Currently the average money-market interest rate is 0.4%. One way to optimize your interest rate is to do an online search for higher-paying rates. For example, Ally Bank in Utah is offering 2.20% for a 6-month CD or 2.8% for a 12-month commitment. Banking specialist Harry Gruber stated, “It’s takes some research to find better interest rates, but it’s not impossible. A search of the internet can lead you to a variety of out-of-state options where you can invest your savings and maximize your ROI.”
Another thing to look at when assessing your bank’s effectiveness is to look at their lending standards. Are you a candidate for personal loans if you need one? How easy would it be for you to get a mortgage loan? What about a new car loan? Find out what the lending requirements are for your current institution. Because of the economy, most banks are only lending to customers with a credit score of 730 and up. If you’re score is not in the 700s, now is a great time to start working on it. Get a copy of your free credit report from the three reporting agencies. For a clear picture, visit Smartmoney.com and use their calculators to see how a credit score can alter various payments, both monthly and overall.

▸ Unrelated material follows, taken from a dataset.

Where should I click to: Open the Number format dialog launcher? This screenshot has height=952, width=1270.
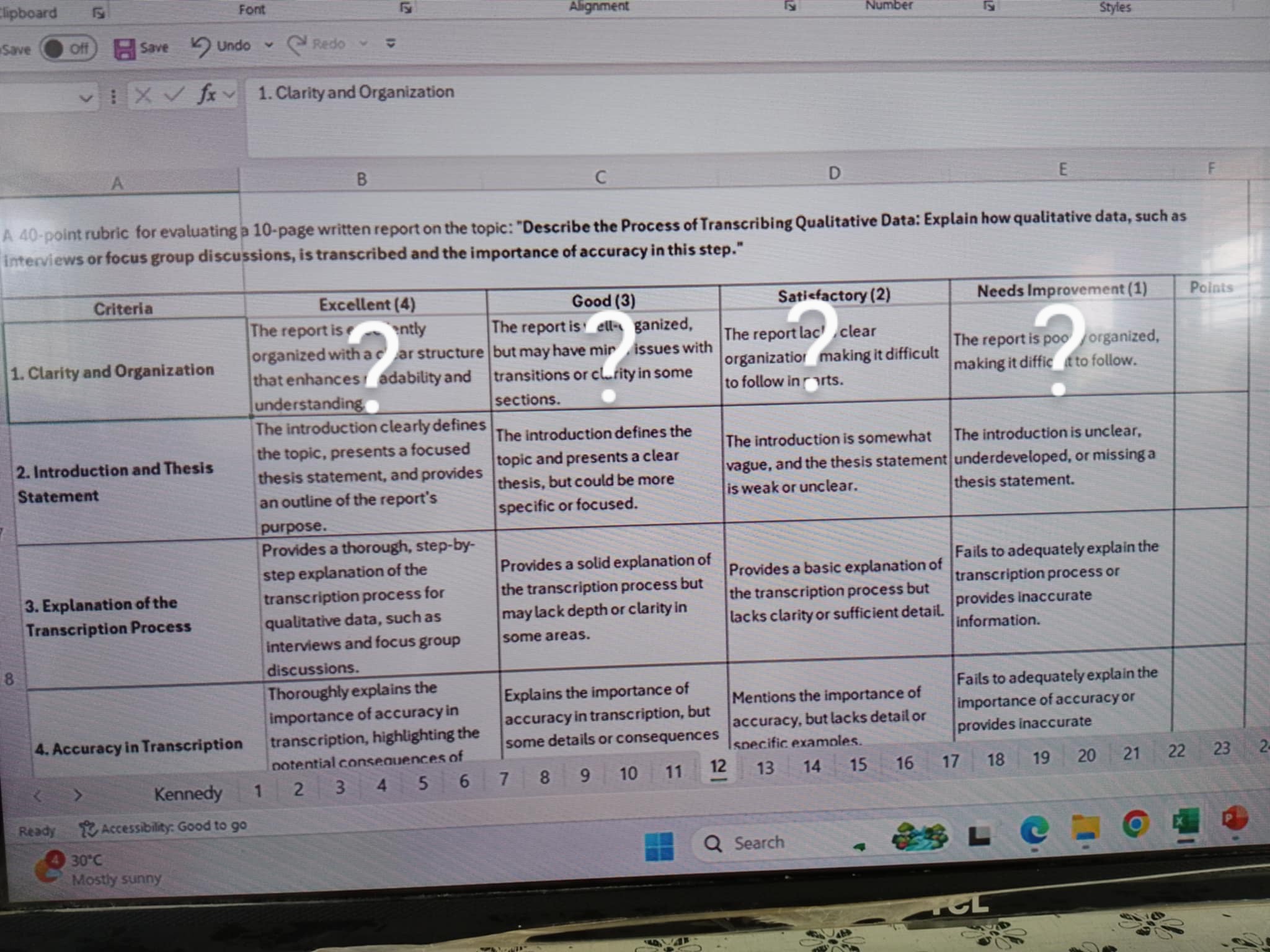(x=988, y=6)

Banks that are faltering need to raise cash any way they can and fees are a great tactic they use. Check with your bank to find out how expansive their ATM network is. Limited ATMs mean more fees for you to pay, both from your bank and the bank you use for your transaction. You could switch to a bank with better ATM saturation or join a credit union that has a surcharge-free ATM system. There are also some online banks, such as UFBDirect.com, that will reimburse you up to $4.50 a month for ATM fees.
It’s no longer a secret that banks generate an estimated $17.5 billion dollars annually from overdraft fees. One way to minimize this is to link your checking account to your savings account. If you checking account is too low for a charge, it automatically defaults to your savings account. There will be a transfer fee, but it normally is much lower than a $25 overdraft fee.
Credit card rates
Finally, check to see if your bank has raised your credit card interest rate, lowered your limits or canceled your cards. If any terms have changed on your credit card, call customer service and ask to have your previous agreement reinstated.
If your bank lowered limits on your credit cards that means you have to pay down your balance as soon as possible. You want to avoid damage to your credit score due to a higher debt ratio. Normally it’s acceptable to have 50% of your limit or less charged, without damaging your credit. Slashed limits can put you well below this limit, so be sure to check and alter your charges accordingly.
In the end it’s up to consumers to protect their finances. Whatever bank has your savings, check up on its policies to make sure that it is still serving your needs, post-recession. Watch for FDIC insurance, interest rates, lending for mortgage loans and personal loans, the fees your bank charges and what credit card rates they have. These five topics can tell you whether or not you should stay with your current bank, or find a new one.